Regrettably, the various shells (and even different versions of
        the same shell) produce quite different output from export
        -p. The Perl function Shorewall::Config::getparams() detects
        which species of shell was being used and stores the variable settings
        into the %params hash. Variables that are also in %ENV are only stored
        in %params if there value in the output from the
        getparams script is different from that in
        %ENV.
The configuration files are all well-documented. About the only thing worth noting is that some macros and actions are duplicated in the Shorewall and Shorewall6 packages. Because the Shorewall6 default CONFIG_PATH looks in ${SHAREDIR}/shorewall6 before looking in ${SHARDIR_/shorewall, this allows Shorewall6 to implement IPv6-specific handling where required.
The generated script is completely self-contained so as to avoid version dependencies between the Shorewall version used to create the script and the version of Shorewall-common installed on the remote firewall.
The operation of the generated script is illustrated in this diagram.

The Netfilter ruleset is sometimes dependent on the environment
      when the script runs. Dynamic IP addresses and gateways, for example,
      must be detected when the script runs. As a consequence, it is the
      generated script and not the compiler that creates the input for
      iptables-restore. While that input could be passed to iptables-restore
      in a pipe, it is written to
      ${VARDIR}/.iptables_restore-input so that it is
      available for post-mortem analysis in the event that iptables-restore
      fails. For the other utilities (ip, tc, ipset, etc), the script runs
      them passing their input on the run-line.

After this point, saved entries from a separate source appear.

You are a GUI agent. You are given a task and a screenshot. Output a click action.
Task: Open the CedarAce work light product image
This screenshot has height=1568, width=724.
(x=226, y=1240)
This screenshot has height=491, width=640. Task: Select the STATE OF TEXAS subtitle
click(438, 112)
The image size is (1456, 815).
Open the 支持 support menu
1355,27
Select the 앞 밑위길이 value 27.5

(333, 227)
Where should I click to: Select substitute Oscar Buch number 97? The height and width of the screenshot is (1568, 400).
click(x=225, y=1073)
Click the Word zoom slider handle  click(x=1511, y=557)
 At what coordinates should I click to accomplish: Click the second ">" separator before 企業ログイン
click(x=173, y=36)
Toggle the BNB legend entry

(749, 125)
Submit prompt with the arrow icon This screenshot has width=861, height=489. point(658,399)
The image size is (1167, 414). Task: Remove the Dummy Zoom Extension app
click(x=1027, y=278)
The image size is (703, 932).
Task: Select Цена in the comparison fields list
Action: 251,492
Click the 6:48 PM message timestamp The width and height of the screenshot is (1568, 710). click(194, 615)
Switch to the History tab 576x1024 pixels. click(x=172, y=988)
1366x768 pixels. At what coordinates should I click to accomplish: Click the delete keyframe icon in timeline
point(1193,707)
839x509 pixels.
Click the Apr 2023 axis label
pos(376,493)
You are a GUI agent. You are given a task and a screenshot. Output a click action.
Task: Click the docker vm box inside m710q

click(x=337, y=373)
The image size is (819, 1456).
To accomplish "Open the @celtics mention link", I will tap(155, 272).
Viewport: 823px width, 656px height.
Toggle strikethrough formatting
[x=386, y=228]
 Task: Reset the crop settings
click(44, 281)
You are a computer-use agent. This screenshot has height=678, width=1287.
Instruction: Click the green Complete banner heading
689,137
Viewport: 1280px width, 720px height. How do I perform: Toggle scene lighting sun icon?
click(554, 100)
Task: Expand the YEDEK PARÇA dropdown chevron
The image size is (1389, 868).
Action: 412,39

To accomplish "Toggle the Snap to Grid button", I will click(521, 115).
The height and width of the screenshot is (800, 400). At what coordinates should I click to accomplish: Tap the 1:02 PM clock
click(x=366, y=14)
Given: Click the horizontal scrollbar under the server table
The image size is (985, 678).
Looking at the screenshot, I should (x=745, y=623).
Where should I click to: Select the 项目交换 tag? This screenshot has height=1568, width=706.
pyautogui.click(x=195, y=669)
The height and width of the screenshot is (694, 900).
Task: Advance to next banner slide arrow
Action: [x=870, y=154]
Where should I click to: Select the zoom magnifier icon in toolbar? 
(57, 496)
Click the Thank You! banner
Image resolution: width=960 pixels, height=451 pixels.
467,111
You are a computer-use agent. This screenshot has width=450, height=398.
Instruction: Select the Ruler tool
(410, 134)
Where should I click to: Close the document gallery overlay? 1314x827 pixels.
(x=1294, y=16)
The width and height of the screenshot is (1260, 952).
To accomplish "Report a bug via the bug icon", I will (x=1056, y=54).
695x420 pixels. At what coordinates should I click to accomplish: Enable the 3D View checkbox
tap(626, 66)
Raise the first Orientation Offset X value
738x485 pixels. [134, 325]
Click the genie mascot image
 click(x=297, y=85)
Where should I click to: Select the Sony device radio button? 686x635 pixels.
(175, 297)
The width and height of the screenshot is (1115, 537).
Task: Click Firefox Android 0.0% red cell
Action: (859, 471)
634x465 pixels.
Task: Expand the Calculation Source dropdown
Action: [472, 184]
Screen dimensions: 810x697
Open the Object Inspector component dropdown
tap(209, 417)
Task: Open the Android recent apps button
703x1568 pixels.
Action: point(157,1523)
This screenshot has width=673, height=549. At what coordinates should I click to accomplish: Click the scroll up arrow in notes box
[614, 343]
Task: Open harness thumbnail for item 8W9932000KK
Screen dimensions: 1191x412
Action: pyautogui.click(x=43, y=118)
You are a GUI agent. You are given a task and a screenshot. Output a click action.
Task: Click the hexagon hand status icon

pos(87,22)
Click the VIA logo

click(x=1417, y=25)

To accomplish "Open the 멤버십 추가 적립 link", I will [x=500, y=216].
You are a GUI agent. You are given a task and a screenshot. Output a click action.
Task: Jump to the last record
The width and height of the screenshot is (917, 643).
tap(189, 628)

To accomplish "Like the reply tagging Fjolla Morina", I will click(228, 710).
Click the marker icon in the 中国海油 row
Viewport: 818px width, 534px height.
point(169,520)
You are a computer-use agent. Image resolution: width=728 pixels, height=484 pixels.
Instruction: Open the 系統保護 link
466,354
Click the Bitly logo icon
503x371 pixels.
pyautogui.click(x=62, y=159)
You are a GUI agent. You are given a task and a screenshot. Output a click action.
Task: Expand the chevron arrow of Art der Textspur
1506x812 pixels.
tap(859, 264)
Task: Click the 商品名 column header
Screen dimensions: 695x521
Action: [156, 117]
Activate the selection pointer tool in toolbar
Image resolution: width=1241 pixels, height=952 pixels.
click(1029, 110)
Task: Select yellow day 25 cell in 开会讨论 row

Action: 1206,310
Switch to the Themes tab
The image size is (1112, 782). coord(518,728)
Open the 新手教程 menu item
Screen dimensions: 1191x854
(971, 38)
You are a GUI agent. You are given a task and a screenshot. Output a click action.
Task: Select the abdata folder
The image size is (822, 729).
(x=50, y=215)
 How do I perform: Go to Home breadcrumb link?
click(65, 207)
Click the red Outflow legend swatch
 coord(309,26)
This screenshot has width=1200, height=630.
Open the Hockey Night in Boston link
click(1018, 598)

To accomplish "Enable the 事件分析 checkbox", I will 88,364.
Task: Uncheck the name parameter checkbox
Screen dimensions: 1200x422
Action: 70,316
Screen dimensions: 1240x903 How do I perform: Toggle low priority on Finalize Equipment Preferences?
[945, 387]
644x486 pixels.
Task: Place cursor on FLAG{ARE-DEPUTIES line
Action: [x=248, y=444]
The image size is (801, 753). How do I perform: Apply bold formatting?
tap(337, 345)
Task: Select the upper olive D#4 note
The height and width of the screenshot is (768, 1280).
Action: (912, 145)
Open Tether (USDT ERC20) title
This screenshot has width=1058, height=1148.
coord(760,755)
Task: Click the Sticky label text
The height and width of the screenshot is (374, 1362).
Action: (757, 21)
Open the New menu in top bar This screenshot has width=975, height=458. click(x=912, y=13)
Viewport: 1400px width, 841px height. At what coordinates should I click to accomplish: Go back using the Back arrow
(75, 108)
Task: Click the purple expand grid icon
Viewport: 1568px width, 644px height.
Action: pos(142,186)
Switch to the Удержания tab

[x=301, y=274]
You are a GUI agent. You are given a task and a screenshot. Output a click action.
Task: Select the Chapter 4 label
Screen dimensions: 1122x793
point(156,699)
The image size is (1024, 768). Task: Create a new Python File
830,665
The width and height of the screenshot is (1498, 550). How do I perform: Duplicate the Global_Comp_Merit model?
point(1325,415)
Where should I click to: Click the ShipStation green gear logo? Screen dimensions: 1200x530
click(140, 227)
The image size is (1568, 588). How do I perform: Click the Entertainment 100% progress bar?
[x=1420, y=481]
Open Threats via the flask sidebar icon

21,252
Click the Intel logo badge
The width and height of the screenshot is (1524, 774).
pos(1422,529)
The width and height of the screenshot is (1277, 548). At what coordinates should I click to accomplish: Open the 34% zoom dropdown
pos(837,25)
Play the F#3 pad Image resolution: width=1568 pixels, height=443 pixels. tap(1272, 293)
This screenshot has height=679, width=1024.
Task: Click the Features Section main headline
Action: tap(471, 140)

Because the compiler is the most complex part of the Shorewall product suite, I've chosen to document it first. Before diving into the details of the individual modules, lets take a look at a few general things.
While the compiler is modularized and uses encapsulation, it is not object-oriented. This is due to the fact that much of the compiler was written by manually translating the earlier Shell code.
Module data is not completely encapsulated. Heavily used tables, most notably the Chain Table (%chain_table) in Shorewall::Chains is exported for read access. Updates to module data is always encapsulated.
While currently unused and untested, the Compiler modules are designed to be able to be loaded into a parent Perl program and the compiler executed repeatedly without unloading the modules. To accomodate that usage scenario, variable data is not initialized at declaration time or in an INIT block, but is rather initialized in an initialize function. Because off of these functions have the same name ("initialize"), they are not exported but are rather called using a fully-qualified name (e.g., "Shorewall::Config::initialize").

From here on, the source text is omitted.